FIGURE 12.4, Lipoma: important anatomic structures.

FIGURE 12.5, Ultrasonography images. (A) Frontalis-associated lipoma indicated by “a” is adherent to the periosteum (arrow). (B) Injection of local anesthesia dissects lipoma from periosteum.

FIGURE 12.6, (A) Frontalis-associated lipoma. (B) The tumor could be treated with no scar directly above the tumor by making an incision in the hairline.

Infiltrating lipomas of the upper extremities can be both intermuscular and intramuscular. The more common intermuscular variant arises in the intermuscular fascial septae and may infiltrate into adjacent muscle. Intramuscular lipomas arise within the muscle and are poorly demarcated. These lipomas are frequently firmer than ordinary lipomas. Most infiltrating lipomas of the upper extremities are asymptomatic; however, they may cause pain by compressing adjacent structures. In addition, weakness may occur due to nerve compression. Radiologic studies, including computed tomography (CT) scans and magnetic resonance imaging (MRI) are very useful in assisting with the diagnosis and planning surgical treatment ( Fig. 12.7 ). It is very important to determine the extent of the lipoma prior to excision, to ensure that it is completely removed. These infiltrating lipomas frequently require an incision which is larger than for ordinary lipomas.

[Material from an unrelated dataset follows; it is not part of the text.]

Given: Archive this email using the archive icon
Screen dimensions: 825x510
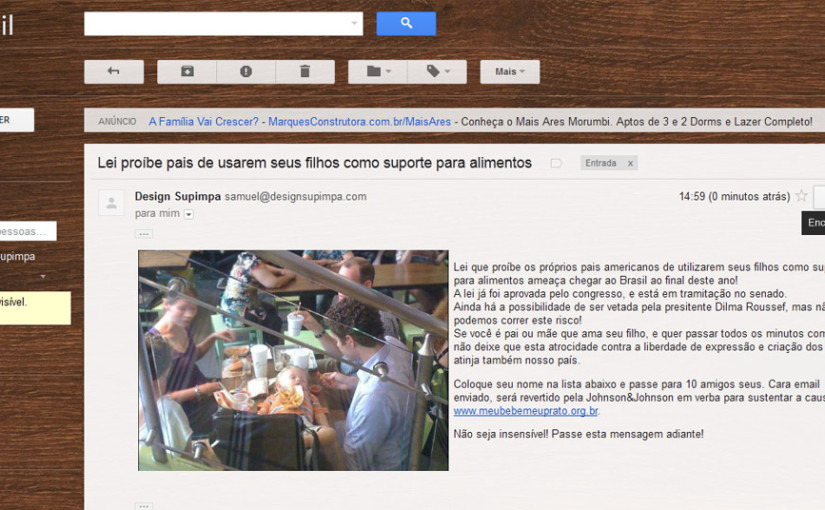Looking at the screenshot, I should click(187, 72).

FIGURE 12.7, (A) The design is prepared to include the scar in the resection. (B) Intraoperative demonstration of depth of lipoma. (C) Preoperative CT image with opaque area of tumor. (D) Postoperative CT image. (E) Extracted lipoma in two parts.

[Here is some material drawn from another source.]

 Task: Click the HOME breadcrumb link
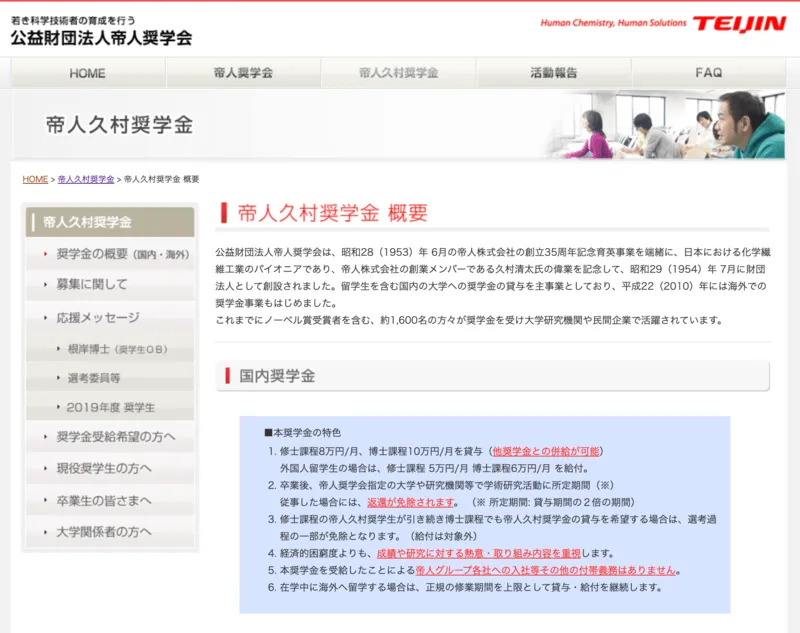click(35, 179)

Great care needs to be taken dissecting these lipomas free from surrounding muscle and neuromuscular structures. A multilayered closure which includes the fascia and subcutaneous tissue allows for optimal results. In larger cases, a drain, which is usually removed 24–48 h postoperatively, may be appropriate. For infiltrating lipomas in dangerous anatomic locations such as overlying Erb's point, dissection may not be performed without a nerve stimulator ( Fig. 12.8 ).

FIGURE 12.8, The expanding mass on the left neck made it difficult for this 45-year-old woman to turn her head. At the time of resection of the mass, the lipoma was found to be interspersed with soft tissue, muscle, blood vessels, and the spinal accessory nerve. During surgery by a head and neck surgeon, the spinal accessory nerve was explored and found to run within the lipoma. The nerve was preserved.